**Extract to read**
■ ■ ■

The final categories created during data analysis that focused on their perspectives were: bullying techniques, personal and social maintaining factors, personal and social protective factors and results of bullying. A model was developed to integrate and display the findings with person, process and context factors (according to Bronfenbrenner's bioecological theory) in order to answer the research question which referred to the perspectives of Grade 5 girls. A diagrammatic representation of the model can be seen in Figure 2. Each of these factors will be discussed in terms of the findings.

■ ■ ■

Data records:

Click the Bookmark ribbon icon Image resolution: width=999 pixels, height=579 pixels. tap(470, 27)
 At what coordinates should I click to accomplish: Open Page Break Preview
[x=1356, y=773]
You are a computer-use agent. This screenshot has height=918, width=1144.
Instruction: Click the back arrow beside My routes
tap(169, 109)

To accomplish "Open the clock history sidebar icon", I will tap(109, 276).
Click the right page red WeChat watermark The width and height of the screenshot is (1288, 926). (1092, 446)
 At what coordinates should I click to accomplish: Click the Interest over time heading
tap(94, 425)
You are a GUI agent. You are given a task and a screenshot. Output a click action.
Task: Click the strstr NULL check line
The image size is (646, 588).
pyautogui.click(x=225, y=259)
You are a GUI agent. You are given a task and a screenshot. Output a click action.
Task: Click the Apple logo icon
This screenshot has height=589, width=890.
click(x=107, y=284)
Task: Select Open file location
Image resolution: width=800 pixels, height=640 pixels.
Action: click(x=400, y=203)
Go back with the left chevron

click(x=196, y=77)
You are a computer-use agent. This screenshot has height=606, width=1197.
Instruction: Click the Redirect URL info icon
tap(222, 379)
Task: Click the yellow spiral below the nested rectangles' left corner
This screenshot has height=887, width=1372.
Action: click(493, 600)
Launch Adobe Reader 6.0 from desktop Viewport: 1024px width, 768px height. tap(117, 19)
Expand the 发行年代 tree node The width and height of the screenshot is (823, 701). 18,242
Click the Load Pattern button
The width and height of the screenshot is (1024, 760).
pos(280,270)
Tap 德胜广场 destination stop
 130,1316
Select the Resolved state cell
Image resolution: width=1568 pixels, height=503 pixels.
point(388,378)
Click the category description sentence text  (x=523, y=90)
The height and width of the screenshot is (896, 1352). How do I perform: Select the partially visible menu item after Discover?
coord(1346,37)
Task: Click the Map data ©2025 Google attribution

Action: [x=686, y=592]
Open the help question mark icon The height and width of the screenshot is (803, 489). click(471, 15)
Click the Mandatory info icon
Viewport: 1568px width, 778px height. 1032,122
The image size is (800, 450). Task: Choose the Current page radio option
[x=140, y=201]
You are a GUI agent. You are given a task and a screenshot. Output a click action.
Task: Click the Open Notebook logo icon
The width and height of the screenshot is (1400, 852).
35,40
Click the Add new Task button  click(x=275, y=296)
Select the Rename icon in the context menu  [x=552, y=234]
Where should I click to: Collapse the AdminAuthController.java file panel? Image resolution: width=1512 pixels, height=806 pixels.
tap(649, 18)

■ ■ ■

Transcribe the section of the extract on Grade 5 girls and bullying that opens with the words containing "The final categories" and closes with "of the findings.".

**Answer to the problem**
The final categories created during data analysis that focused on their perspectives were: bullying techniques, personal and social maintaining factors, personal and social protective factors and results of bullying. A model was developed to integrate and display the findings with person, process and context factors (according to Bronfenbrenner's bioecological theory) in order to answer the research question which referred to the perspectives of Grade 5 girls. A diagrammatic representation of the model can be seen in Figure 2. Each of these factors will be discussed in terms of the findings.